Jurnalis juga sebaiknya mengerti mengenai posisi BPK. Ketika ada uang Negara yang masuk dan keluar dalam sebuah institusi, di situ BPK punya taring. Banyak masalah di republik ini yang hanya bisa ditembus oleh BPK. Contohnya adalah masalah asap yang sifatnya lintas sektoral, tetapi satu sektor enggan bicara dengan sektor lainnya. Masalah asap juga melibatkan pemerintah di tingkat pusat maupun daerah dan adakalanya tidak ada koordinasi di antara keduanya. Hanya BPK yang bisa memeriksa seluruh pemangku kepentingan yang berkaitan dengan masalah asap. Hasil pemeriksaan tersebut kemudian bisa dijadikan bahan evaluasi bagi setiap pemangku kepentingan agar menjalankan fungsinya masing-masing berdasarkan posisi mereka.

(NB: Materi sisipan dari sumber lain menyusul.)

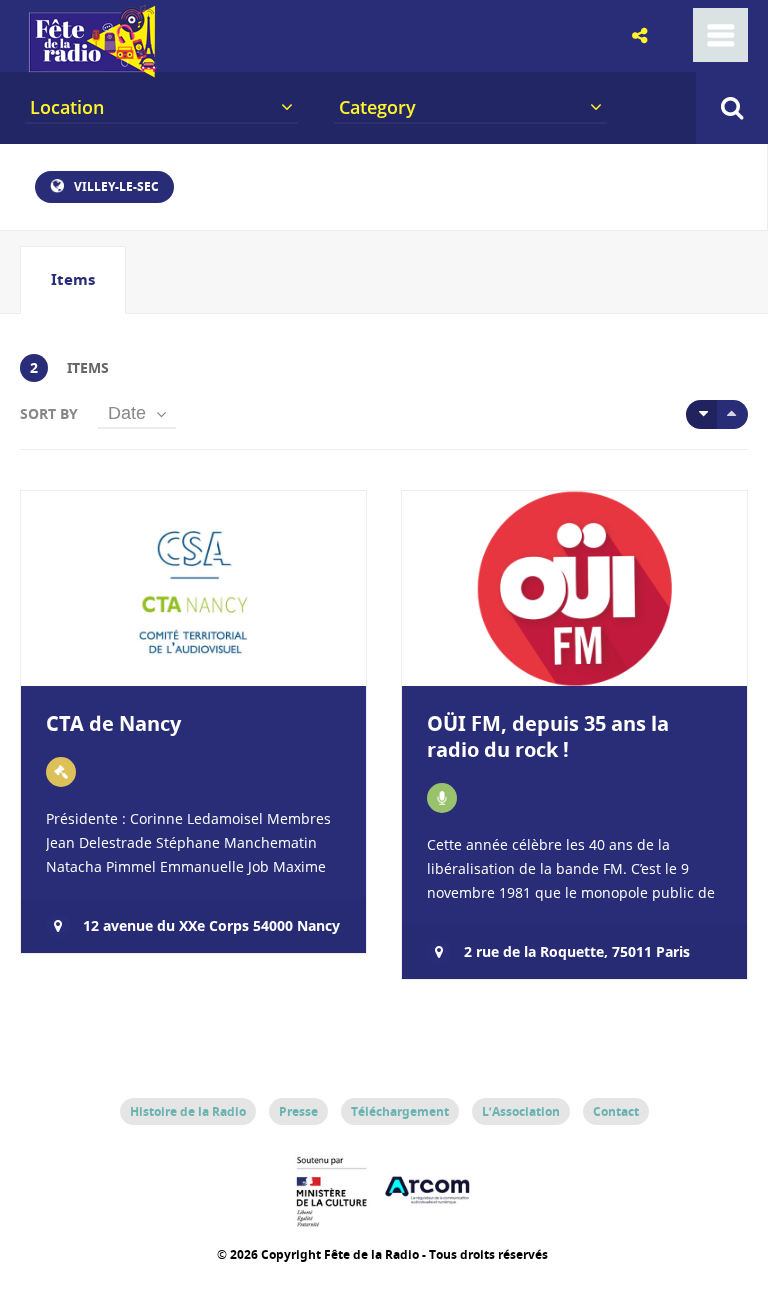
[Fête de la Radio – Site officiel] (90, 70)
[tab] (73, 280)
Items (73, 279)
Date (127, 413)
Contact (616, 1111)
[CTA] (61, 772)
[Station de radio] (442, 798)
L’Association (521, 1111)
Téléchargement (400, 1111)
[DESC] (732, 414)
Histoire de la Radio (188, 1111)
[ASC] (701, 414)
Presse (298, 1111)
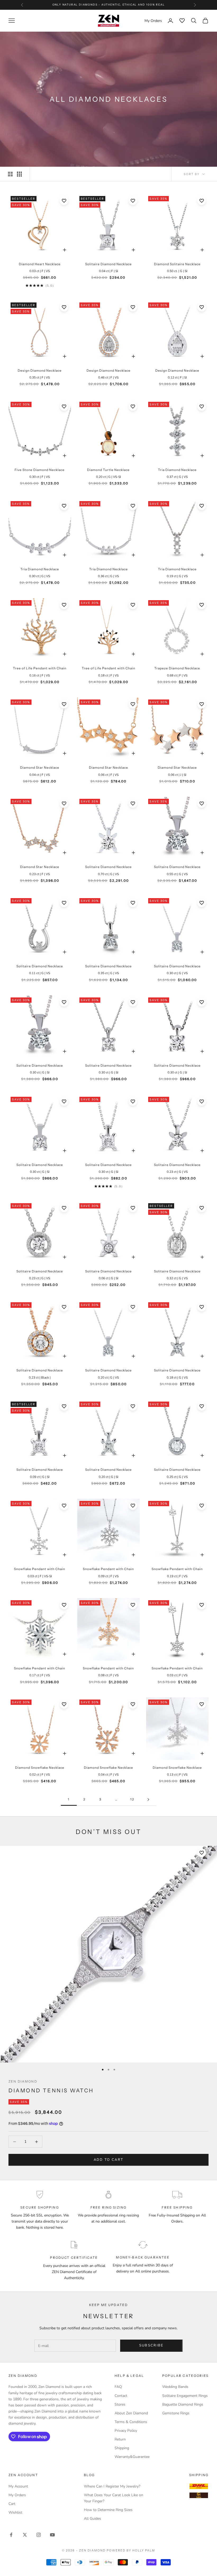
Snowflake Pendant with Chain (39, 1569)
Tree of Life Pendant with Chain (39, 668)
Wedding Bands (175, 2386)
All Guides (92, 2518)
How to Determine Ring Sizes (108, 2509)
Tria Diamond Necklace (177, 470)
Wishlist (15, 2512)
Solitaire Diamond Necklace (108, 264)
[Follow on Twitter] (25, 2534)
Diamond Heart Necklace (40, 264)
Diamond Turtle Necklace (108, 470)
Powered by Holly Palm (131, 2550)
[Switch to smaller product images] (19, 174)
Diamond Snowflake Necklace (39, 1768)
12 (132, 1799)
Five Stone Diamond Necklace (40, 470)
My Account (18, 2486)
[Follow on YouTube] (52, 2534)
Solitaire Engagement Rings (185, 2395)
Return (120, 2439)
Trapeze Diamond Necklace (177, 668)
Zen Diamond (22, 2081)
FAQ (118, 2386)
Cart (11, 2503)
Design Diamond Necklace (40, 370)
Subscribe (151, 2345)
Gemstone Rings (175, 2413)
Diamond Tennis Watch (51, 2090)
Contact (121, 2395)
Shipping (122, 2448)
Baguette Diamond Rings (182, 2404)
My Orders (17, 2495)
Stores (120, 2404)
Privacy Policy (126, 2430)
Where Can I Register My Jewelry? (112, 2486)
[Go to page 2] (148, 1799)
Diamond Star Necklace (39, 767)
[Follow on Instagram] (38, 2534)
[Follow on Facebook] (11, 2534)
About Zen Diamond (131, 2413)
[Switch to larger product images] (10, 174)
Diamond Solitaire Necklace (177, 264)
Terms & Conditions (131, 2421)
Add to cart (109, 2159)
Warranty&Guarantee (132, 2456)
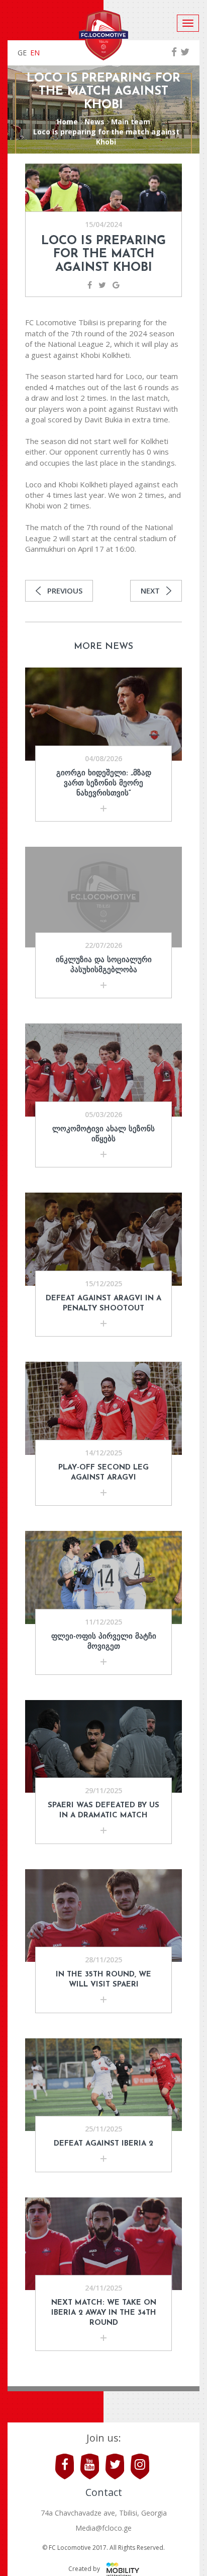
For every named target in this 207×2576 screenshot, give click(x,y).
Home (67, 121)
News (94, 121)
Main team (130, 121)
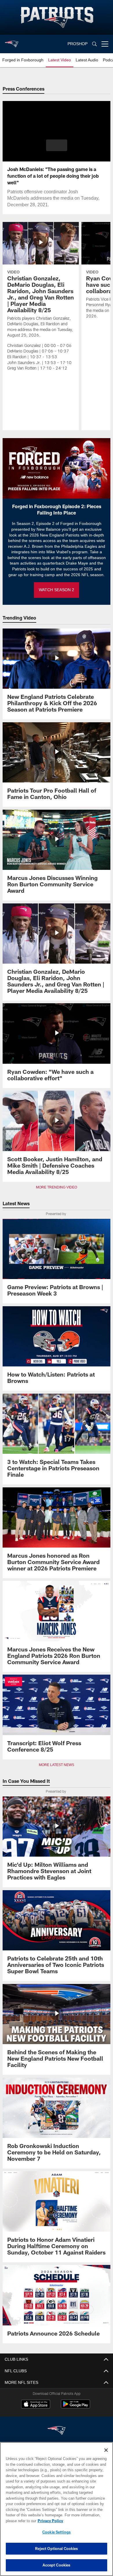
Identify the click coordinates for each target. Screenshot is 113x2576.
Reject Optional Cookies (56, 2548)
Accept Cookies (57, 2565)
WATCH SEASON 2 (56, 589)
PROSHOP (78, 43)
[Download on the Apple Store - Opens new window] (35, 2405)
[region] (56, 2509)
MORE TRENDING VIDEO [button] (56, 1187)
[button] (57, 145)
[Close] (106, 2450)
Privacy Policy (49, 2520)
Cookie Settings (56, 2532)
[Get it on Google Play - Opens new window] (75, 2407)
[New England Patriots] (56, 2431)
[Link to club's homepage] (12, 41)
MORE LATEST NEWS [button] (56, 1765)
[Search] (94, 44)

Jurnalis harus menyadari hal tersebut agar bisa ikut mengawasi agar tidak terjadi penyelewengan uang negara.
BPK juga bisa melakukan pemeriksaan dengan tujuan tertentu tanpa harus diperintahkan oleh lembaga pemerintahan. Jurnalis dan masyarakat sipil bisa mendorong mereka untuk melakukan hal tersebut jika mencium adanya hal yang tidak beres pada sebuah instansi.